English
Let i: R →+* S be a ring homomorphism and x ∈ S invertible. For N ∈ ℕ and f ∈ R[X] with natDegree f ≤ N, we have eval₂ i (⅟x) (reflect N f) = 0 iff eval₂ i x f = 0.
Русский
Пусть i: R →+* S — гомоморфизм колец, и x ∈ S обратим.

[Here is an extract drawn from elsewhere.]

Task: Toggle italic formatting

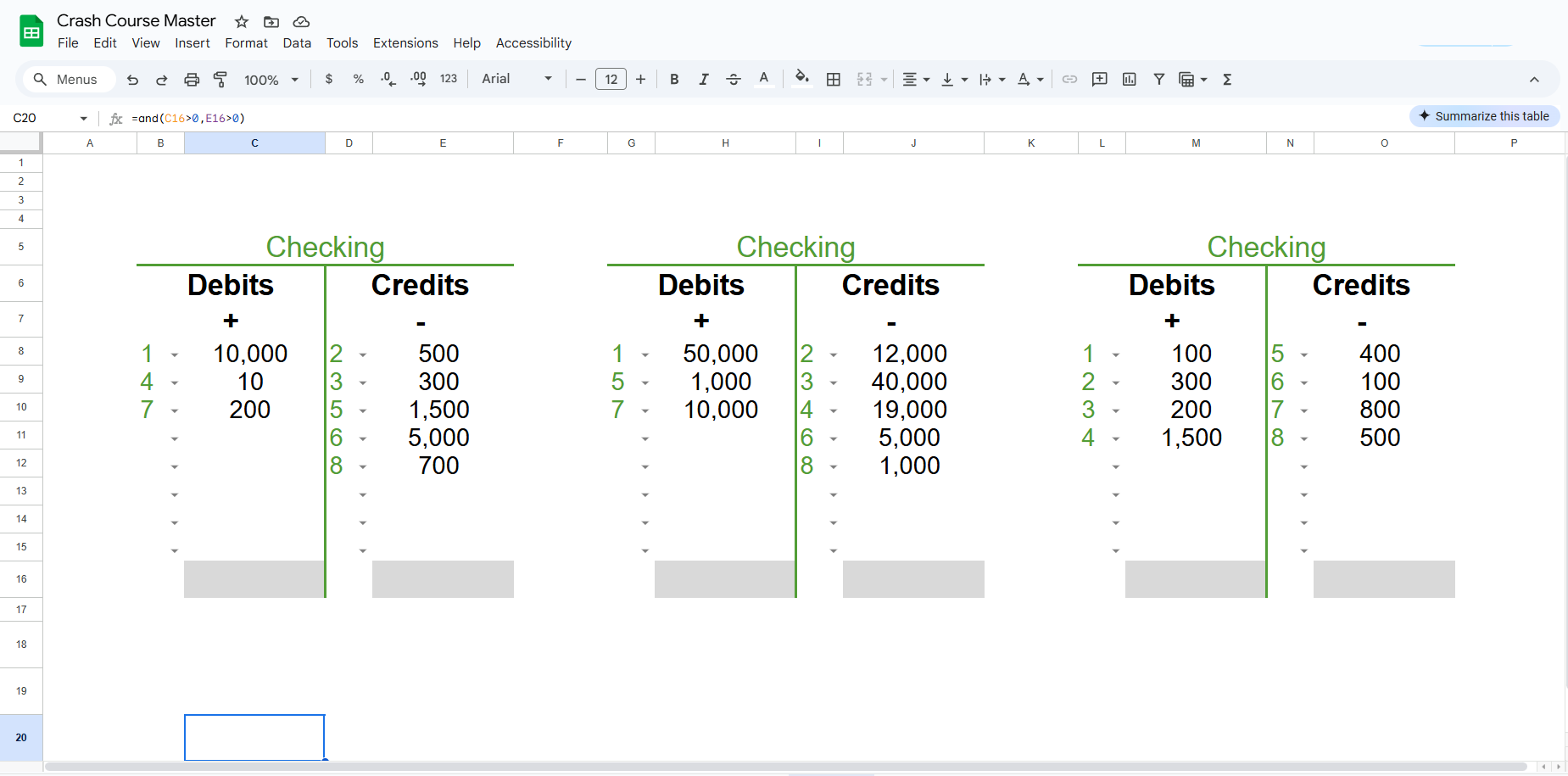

Для N и f ∈ R[X] с natDegree f ≤ N выполняется: eval₂ i (⅟x) (reflect N f) = 0 ⇔ eval₂ i x f = 0.
LaTeX
$$$\operatorname{eval}_i\left(\tfrac{1}{x}\right)\big(\operatorname{reflect}_N f\big) = 0 \;\iff\; \operatorname{eval}_i(x) f = 0.$$$
Lean4
theorem eval₂_reflect_eq_zero_iff (i : R →+* S) (x : S) [Invertible x] (N : ℕ) (f : R[X]) (hf : f.natDegree ≤ N) :
eval₂ i (⅟x) (reflect N f) = 0 ↔ eval₂ i x f = 0 :=
by
conv_rhs => rw [← eval₂_reflect_mul_pow i x N f hf]
constructor
· intro h
rw [h, zero_mul]
· intro h
rw [← mul_one (eval₂ i (⅟x) _), ← one_pow N, ← mul_invOf_self x, mul_pow, ← mul_assoc, h, zero_mul]